At the rumbling sound of approaching ATVs, both Fia and Glen took a moment to walk outside the immediate circle surrounding the crime scene. They were both bathed in sweat, their clothes damp and stuck to their skin. The mosquitoes were still buzzing in their ears but as the late afternoon lengthened into early evening, a slight breeze began to rustle the leaves of the trees. When Fia turned her head, she could faintly smell the salt of the bay more than a mile away, but the scent that was strongest in her nostrils, even stronger than the smell of Mahon’s blood and his burnt flesh, was the smell of Glen’s skin. His damp hair.

He smelled good and it was annoyingly distracting.

“Excellent. Two more men to help us move the body,” Glen remarked.

She passed him a water bottle from her backpack. “Three.”

He looked over at her, questioningly, as he twisted the cap.

“Three ATVs,” she observed, watching in the direction they would appear as she gulped her water. “One’s got serious transmission trouble. I hope it’s not the one pulling the trailer.” She screwed the cap on the water bottle, glancing away, realizing that the four-wheel-drive-all-terrain vehicles were still a good quarter of a mile away, and to the human ear probably just sounded like a bunch of noise.

She could tell Glen was wondering how she knew how many were coming. Back in the parking lot at the entrance to the preserve, Uncle Sean had specifically said Malachy had two ATVs. He’d apparently scared up a third somewhere.

“Find anything, Pete?” Fia called, not giving Glen a chance to say anything about the approaching vehicles. She’d have to be more careful. He was more observant than she’d first given him credit for, as well.

“Nothing of the head or hands. Nothing out of place except that path beat through the pines over there. I’m no expert, but it looks to me like someone was following someone else. You think you can take some of those fancy footprint molds like on TV?”

“Possibly.”

The engines of the ATVs grew so loud that they drowned out Pete’s voice. Fia looked up to see one come through the trees, then a second, then a third.
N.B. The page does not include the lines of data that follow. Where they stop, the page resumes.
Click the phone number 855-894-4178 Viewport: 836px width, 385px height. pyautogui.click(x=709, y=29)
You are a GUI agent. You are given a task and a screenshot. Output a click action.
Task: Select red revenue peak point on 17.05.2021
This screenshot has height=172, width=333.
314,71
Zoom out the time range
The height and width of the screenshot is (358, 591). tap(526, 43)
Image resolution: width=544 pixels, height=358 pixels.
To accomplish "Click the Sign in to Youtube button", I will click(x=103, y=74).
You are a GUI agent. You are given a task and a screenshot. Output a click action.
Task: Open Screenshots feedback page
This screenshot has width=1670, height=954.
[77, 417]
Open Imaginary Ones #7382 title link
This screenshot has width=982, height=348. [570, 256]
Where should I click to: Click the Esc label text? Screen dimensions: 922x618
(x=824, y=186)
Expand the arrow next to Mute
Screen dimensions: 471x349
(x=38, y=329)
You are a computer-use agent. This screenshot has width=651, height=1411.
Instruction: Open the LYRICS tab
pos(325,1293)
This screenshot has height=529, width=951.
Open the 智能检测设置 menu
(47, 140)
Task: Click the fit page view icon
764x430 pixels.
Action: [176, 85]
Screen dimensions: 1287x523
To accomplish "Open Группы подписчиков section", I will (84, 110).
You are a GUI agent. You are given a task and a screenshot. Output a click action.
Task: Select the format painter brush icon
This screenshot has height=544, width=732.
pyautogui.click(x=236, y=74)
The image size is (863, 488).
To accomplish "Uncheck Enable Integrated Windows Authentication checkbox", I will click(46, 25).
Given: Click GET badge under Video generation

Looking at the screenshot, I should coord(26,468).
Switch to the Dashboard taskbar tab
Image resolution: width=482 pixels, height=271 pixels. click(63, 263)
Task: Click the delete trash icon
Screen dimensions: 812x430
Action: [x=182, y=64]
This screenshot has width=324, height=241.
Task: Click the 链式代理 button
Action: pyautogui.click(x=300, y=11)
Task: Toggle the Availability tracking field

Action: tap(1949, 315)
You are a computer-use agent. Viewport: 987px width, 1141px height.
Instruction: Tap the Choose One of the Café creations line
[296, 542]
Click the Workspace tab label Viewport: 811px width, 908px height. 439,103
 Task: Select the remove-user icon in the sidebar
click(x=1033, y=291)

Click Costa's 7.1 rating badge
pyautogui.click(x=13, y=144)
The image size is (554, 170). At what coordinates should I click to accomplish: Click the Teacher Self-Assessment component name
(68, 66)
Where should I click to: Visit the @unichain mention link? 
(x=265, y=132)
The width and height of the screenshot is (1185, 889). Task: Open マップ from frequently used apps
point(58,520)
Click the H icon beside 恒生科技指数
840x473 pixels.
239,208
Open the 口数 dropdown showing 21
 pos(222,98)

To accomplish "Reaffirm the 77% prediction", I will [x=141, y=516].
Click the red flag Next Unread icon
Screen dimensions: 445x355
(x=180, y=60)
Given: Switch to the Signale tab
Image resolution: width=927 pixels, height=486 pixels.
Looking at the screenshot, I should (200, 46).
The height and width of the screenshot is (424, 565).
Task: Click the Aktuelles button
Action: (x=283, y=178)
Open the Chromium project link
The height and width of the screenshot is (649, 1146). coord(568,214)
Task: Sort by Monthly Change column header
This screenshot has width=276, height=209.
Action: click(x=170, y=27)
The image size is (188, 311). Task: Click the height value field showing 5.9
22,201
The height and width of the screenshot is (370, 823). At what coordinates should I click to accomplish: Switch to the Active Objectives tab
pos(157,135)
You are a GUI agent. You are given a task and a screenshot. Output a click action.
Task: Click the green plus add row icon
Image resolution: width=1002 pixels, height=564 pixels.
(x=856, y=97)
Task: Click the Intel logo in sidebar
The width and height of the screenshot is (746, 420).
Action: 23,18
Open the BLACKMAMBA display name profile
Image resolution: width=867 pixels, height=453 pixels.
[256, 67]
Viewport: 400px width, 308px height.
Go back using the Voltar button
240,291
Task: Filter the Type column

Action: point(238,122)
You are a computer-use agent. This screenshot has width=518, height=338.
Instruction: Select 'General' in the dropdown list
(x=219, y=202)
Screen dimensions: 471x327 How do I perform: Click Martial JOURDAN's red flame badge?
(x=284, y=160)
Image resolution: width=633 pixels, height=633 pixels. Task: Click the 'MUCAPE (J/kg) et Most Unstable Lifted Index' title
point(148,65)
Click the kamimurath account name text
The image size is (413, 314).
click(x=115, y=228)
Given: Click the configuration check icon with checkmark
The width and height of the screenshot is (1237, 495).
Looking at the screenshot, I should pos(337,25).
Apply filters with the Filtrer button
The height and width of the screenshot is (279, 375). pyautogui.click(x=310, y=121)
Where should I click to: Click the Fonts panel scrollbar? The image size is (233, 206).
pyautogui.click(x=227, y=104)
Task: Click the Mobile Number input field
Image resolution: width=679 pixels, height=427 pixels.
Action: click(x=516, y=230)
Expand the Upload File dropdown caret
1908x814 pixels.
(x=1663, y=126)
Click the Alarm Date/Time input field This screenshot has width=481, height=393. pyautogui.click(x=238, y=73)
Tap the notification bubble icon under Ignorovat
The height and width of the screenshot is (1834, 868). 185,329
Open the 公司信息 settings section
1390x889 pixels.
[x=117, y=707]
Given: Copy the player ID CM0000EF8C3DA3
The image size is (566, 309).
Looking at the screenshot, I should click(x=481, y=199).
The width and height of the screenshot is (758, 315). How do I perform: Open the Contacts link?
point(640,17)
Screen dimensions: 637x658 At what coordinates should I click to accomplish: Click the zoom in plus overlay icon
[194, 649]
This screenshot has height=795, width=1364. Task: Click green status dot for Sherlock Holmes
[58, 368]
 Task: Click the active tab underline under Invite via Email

“Good hearing,” Glen remarked, meeting her gaze.

She held it for a second, then looked away. As her uncle and the two other officers cut the engines, she could hear the flies buzzing over Mahon’s body again. The minute she had moved away, they had moved back in again. “Let’s finish up and get Mahon out of here.”

Chapter 10

It was dark by the time Fia and Glen walked out of the woods, hot, tired, sweaty, eaten up by the mosquitoes. The parking lot was as busy as the Dairy Queen on a Saturday night in June, but the townsfolk had the good sense to keep their distance. They stood huddled in groups in the darkness, whispering, watching.